Tiny aerosols, like sea salt, dust and ash, might be minuscule, but they play a giant role in shaping weather and climate. A new study from the University of Hawai’i at Mānoa takes a deeper dive into a common aerosol in Hawai’i, giant sea salt aerosol, revealing that coastal areas can release up to five times more particles than the open ocean.
Why does it matter? These particles impact cloud formation and rainfall, making them key players in Hawaiʻi’s weather game.
“Aerosol-cloud interactions and rainfall are among the biggest uncertainties in projections of future climate,” said Katherine Ackerman, lead author of the study and atmospheric sciences doctoral candidate in the UH Mānoa School of Ocean and Earth Science and Technology (SOEST). “Because freshwater is essential to the sustainability of life on the Hawaiian Islands, it is imperative to accurately predict where and how much it will rain as our climate changes.”
“The day-to-day rain from cumulus clouds is critical to replenishing our fresh groundwater,” added Ackerman. “But the transition from cloud to raining cloud is still poorly understood, and therefore difficult to predict. We hope this research helps improve predictions of rain generated by Hawaiʻi’s tradewind cumulus clouds so that we can better prepare Hawaiʻi in this changing world.”
Alison Nugent, associate professor of atmospheric sciences and senior author on the study, and her team developed a lightweight and affordable 3D-printed instrument that measures aerosol size distributions rather than only bulk aerosol concentration or mass, like many other methods of sampling.
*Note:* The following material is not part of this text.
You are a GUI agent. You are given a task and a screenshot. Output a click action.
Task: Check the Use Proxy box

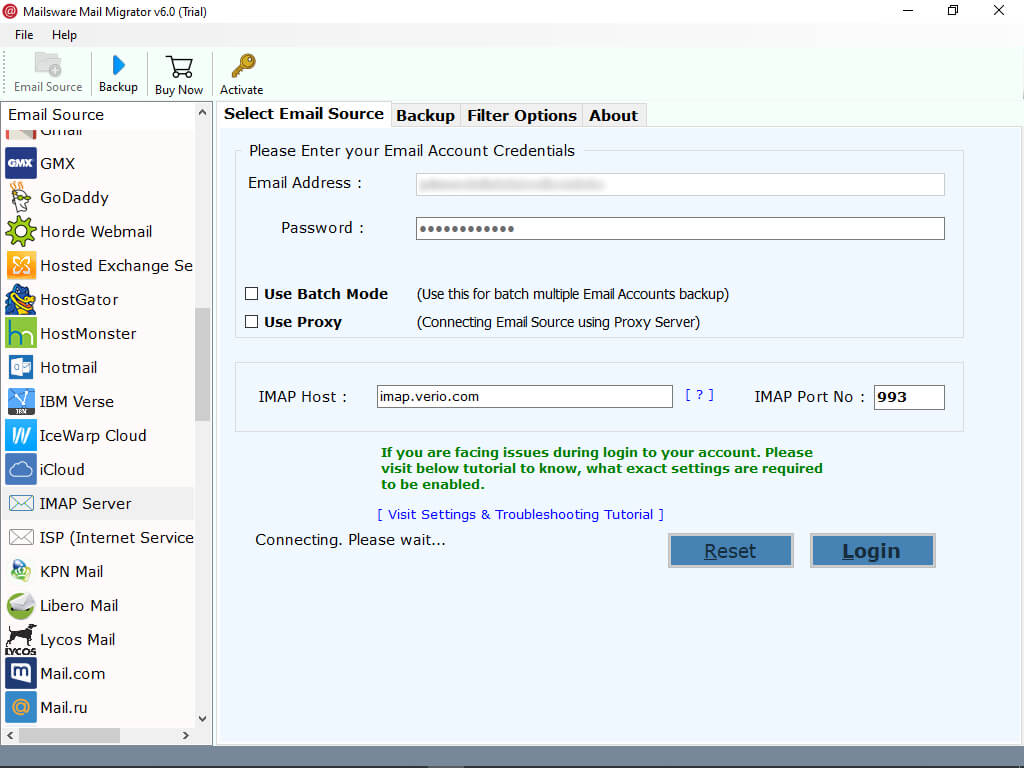pos(251,322)
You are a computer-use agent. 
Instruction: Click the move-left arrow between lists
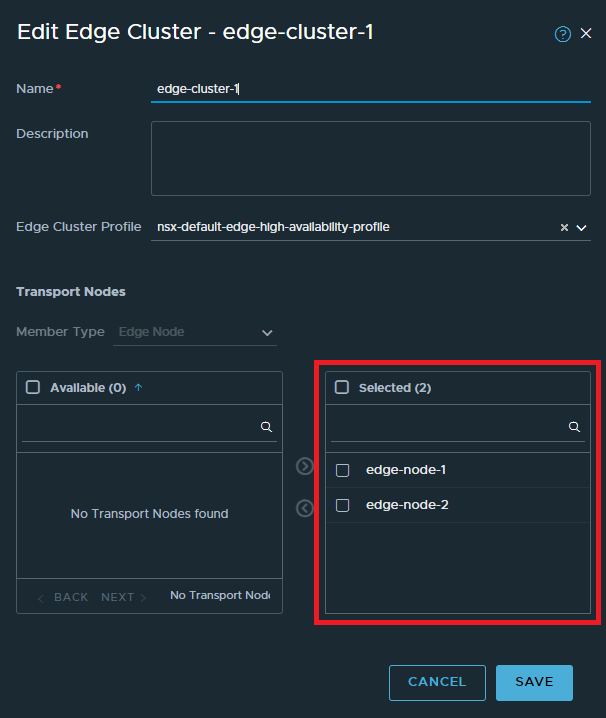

They attached the device to kites, fishing rods and drones to sample how giant sea salt size distributions vary across different altitudes, locations from the coastline and a wide variety of environmental conditions.
Improving weather prediction
This finding can be used to improve numerical weather prediction of nearshore cloud formation and rainfall patterns across the Hawaiian islands.
“Regular in situ (in the original place) observation of clouds is difficult because of the effort involved with reaching them,” said Nugent. “So instead, much of our current research has focused on the giant sea salt particles that Hawaiʻi’s clouds form on, and understanding the specific mechanisms that influence how these particles are produced, and where they are able to travel after production.”
Waves breaking on the shoreline produce a mist made up of water droplets and giant sea salt aerosol. Those particles get carried towards the mountains by on-shore winds.
“Anyone who goes to the beach in Hawai’i has probably seen these processes in action,” said Ackerman. “Even when you can’t see them anymore, the particles are still there, moving with the wind, and eventually up to the clouds.”
How waves shape the sky
“We identified the coast as a major source of giant sea salt particles which is important in understanding how they impact our coastal clouds,” said Ackerman. “Their large size means they fall out of the atmosphere a lot faster than other aerosol types, so identifying their production locations is really important to quantifying their potential impacts on the local atmosphere.”
The researchers also found that wave heights were the biggest predictor of giant sea salt aerosol concentrations.
“This observation feels intuitive — larger waves breaking along the shore will produce more ocean mist,” said Ackerman. “However, most computer models have been using wind speeds to predict sea salt aerosol concentrations over the open ocean, and almost none recognize coastlines as an additional source.”